While the proven success and corresponding uptake of mechanical thrombectomy for the treatment of acute ischaemic stroke has undoubtedly changed the face of stroke care forever, attention is now being placed on the implications these treatments could have on blood vessels in the brain. Hence the increasing research that is currently ongoing into methods of neuroprotection.
NeuroNews speaks to William Mack (Keck School of Medicine, University of Southern California, Los Angeles, USA), one of the foremost researchers into neuroprotective therapies, about current research, how neuroprotectants work and the potential for the future.
Why is there a need for neuroprotectants? What evidence has brought about this need?
We, as a field, have become very good at opening blood vessels in the brain in the setting of stroke. This gives patients the best chance at a good functional outcome following large vessel stroke. This is done by administering “clot-busting medication” called tPA and through mechanical thrombectomy procedures. However, there are still many patients who present too late to receive these treatments or who have clinical characteristics that exclude them from treatment. Brain tissue may be further preserved before, during, and after the blood vessel opening by administration of neuroprotective therapies. Further, neuroprotective strategies may be applicable to patients who are not eligible for pharmacological or mechanical revascularisation.
How do neuroprotectants work? What is the aim of using them?
Different neuroprotective agents work through different mechanisms. They work, at the molecular level, to preserve brain tissue in the setting of cerebral ischaemia. The aim of using them is to save brain tissue that has a decreased supply of oxygen. The use of neuroprotective agents may ultimately allow for a longer time window, or safer administration, of the medications and procedures that we currently use to open blood vessels in the setting of stroke.
What are the different types of neuroprotectants and how do they work?
Neuroprotective agents work through a wide range of mechanisms on a host of targets. They act on the neurons and supporting cells of the brain, in addition to the blood-brain barrier that protects the cells of the brain. Some examples include targeted hypothermia, anti-inflammatory agents, and vasodilators. It is believed that the neuroprotective agents that will be most successful will likely act through multiple mechanisms on a variety of targets (cell types).
When is the ideal time that neuroprotectants should be used?

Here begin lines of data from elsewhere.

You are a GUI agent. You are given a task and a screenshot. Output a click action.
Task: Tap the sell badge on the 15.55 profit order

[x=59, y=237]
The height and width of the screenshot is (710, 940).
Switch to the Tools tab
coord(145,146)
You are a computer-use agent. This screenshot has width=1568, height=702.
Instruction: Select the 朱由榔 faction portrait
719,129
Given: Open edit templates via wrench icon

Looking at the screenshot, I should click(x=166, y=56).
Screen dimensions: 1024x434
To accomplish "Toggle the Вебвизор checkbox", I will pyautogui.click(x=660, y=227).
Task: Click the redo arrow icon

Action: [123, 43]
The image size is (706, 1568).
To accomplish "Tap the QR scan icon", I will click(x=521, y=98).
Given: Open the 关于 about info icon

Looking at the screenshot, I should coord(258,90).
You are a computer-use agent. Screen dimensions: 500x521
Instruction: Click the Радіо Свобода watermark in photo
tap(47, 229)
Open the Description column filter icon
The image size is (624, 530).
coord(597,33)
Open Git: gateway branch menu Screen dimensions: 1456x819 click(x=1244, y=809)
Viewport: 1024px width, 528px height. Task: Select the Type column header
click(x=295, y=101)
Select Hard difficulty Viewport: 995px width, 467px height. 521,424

As time is critical in the setting of stroke, the sooner the better. Currently, neuroprotective agents are being administered by paramedics in the ambulance on the way to the hospital (by a large research team in Los Angeles, USA). These agents can be administered through intravenous access in the hospital or through catheters directly into the arteries during mechanical thrombectomy procedures.
What is your research with neuroprotectants currently focused on?
My research on neuroprotection currently examines anti-inflammatory strategies with a particular focus on the complement cascade.
What do you think the future holds in terms of the treatment of stroke patients?
I think the future is bright for stroke treatment. The combination of neuroprotection and revascularisation is especially promising. Harnessing neuroprotective agents (such as 3K3A-APC) that affect multiple targets (cell types) through varying mechanisms will likely have the highest chance of success in treating patients with acute large vessel stroke.
What are the STAIR criteria, and why are they useful?
The STAIR (Stroke Treatment Academic Industry Roundtable) recommendations are a set of criteria for basic science research that are believed to help in translating successful findings in animal research to human stroke therapies. Despite success in animal studies, no neuroprotective strategies have proven beneficial in the setting of focal stroke in humans. The idea behind the STAIR recommendations is to increase the chance of success in translating therapies to clinical medicine. These criteria highlight the importance of performing preclinical stroke research in animals of varying age and gender along with those with pertinent medical comorbidities (among other suggestions). This type of variability helps to better approximate the situations encountered in treating acute stroke patients.